[RECORDS]:
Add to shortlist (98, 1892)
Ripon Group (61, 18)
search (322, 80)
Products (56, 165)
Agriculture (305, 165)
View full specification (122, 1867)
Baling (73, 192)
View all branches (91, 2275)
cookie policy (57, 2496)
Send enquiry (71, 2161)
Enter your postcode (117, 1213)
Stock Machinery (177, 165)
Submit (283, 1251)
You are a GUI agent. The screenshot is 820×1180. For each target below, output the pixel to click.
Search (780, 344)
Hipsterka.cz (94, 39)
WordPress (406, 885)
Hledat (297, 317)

--

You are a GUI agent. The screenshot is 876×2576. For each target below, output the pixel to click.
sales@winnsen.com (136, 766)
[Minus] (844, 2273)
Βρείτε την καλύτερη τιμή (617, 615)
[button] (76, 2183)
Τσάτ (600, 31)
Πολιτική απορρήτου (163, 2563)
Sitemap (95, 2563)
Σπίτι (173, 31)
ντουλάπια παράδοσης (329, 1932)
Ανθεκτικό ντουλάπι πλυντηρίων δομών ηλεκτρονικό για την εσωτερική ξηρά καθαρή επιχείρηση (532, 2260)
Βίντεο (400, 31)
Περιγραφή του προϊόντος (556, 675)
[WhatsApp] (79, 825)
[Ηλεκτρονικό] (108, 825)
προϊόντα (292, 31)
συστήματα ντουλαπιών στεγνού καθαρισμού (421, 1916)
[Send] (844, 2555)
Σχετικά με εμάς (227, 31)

--

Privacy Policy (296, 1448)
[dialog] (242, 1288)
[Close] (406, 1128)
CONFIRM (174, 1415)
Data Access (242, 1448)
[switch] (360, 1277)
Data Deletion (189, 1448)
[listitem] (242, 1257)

[WORK TO BE COMPLETED]:
Each line in the listing above from the one containing "[WhatsApp] (79, 825)" through the one containing "Σχετικά με εμάς (227, 31)" should be repeated exactly, and no other line.

[REPLY]:
[WhatsApp] (79, 825)
[Ηλεκτρονικό] (108, 825)
προϊόντα (292, 31)
συστήματα ντουλαπιών στεγνού καθαρισμού (421, 1916)
[Send] (844, 2555)
Σχετικά με εμάς (227, 31)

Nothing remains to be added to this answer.